I think one of the key strategies that the PHM and the nearly 100 countries who are here working, will be using, will be to broadbase our campaign, to take the fight against HIV AIDS also to the other arenas, to be more inclusive and a greater involvement of other social movements, other political movements, and most importantly, the people who are infected, people who are living with HIV AIDS and their family members and their communities. It is going to be one of the greatest challenges we are going to face, but this is exactly one of our focuses. And we hope that by the time the next conference happens, there will be much more amplified voice of the ordinary people that we are committed to ensure will be heard during the next conference.

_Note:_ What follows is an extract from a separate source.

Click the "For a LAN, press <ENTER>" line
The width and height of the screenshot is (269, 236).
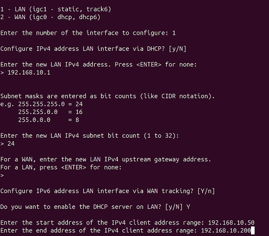[x=61, y=167]
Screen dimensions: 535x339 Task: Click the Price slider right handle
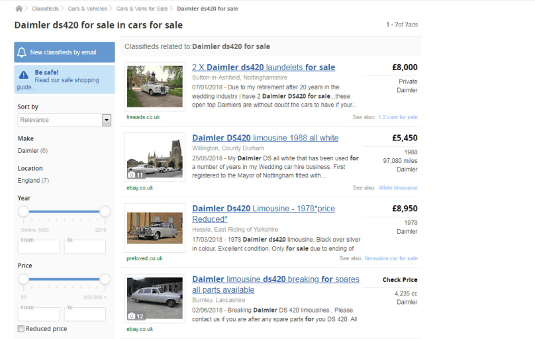click(105, 279)
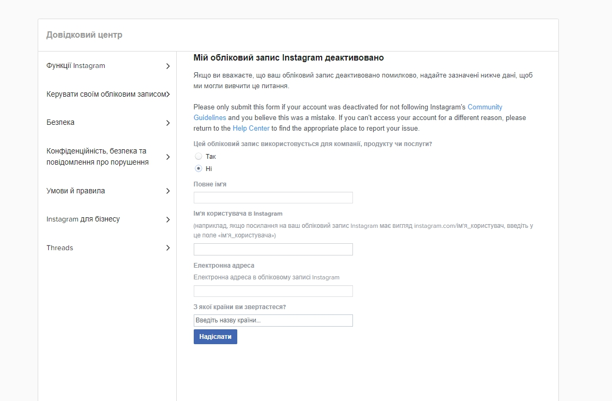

On the one hand, we have a limitation of the international aids conference being organised by the International Aids Society, which is actually a consortium or a formal outfit for the leading multinational pharmaceutical companies. So it will be too much to expect from such a forum how they will address the real concerns of the people. It will be too much to expect. On the other hand, there are avenues available like the WSF, European Social Forum, Asian Social Forum, Latin American Social Forum, and variety of other people- based movements. It is extremely important that such forums understand the importance of HIV/AIDS, and start addressing HIV AIDS on an emergency basis. And there are several groups who are working as anti-war, peace initiatives, and several other social mobilisations, like people fighting to reclaim their lands, and several other things. Unfortunately HIV AIDS has not emerged as a key agenda for them. It is our responsibility to see that HIV AIDS becomes a number one agenda, along with other crucial social issues like other epidemics, the public health issues, and the impact of WTO, and the impact of wars and conflicts. Along with that, we should ensure that HIV AIDS is being placed as a number one agenda.
There is a possibility, there is a possibility - that was one of the things that was pushed today - that in Bangalore, as a symbol, that we invite everyone who have come here to Bangkok for just a quick catching up on what has happened. But we are also trying to invite the politicians who have been here, and it is extremely important, especially when we spend lot of money, energy and resources to be in conferences like this, to do a reality check. What have we actually been able to achieve out of this? We'd have been able to achieve some, but how do we actually find our strategies by the time the next conference happens? So there will be a small meeting in Bangalore which will definitely be - invitations will be extended to all the people who have come here - plus whoever is interested to know what is going on here. That will happen soon in 10-12 days time, at least within a month's time from now.
Shots of workers clearing up area, Ronald Macdonald figure being taken away, etc.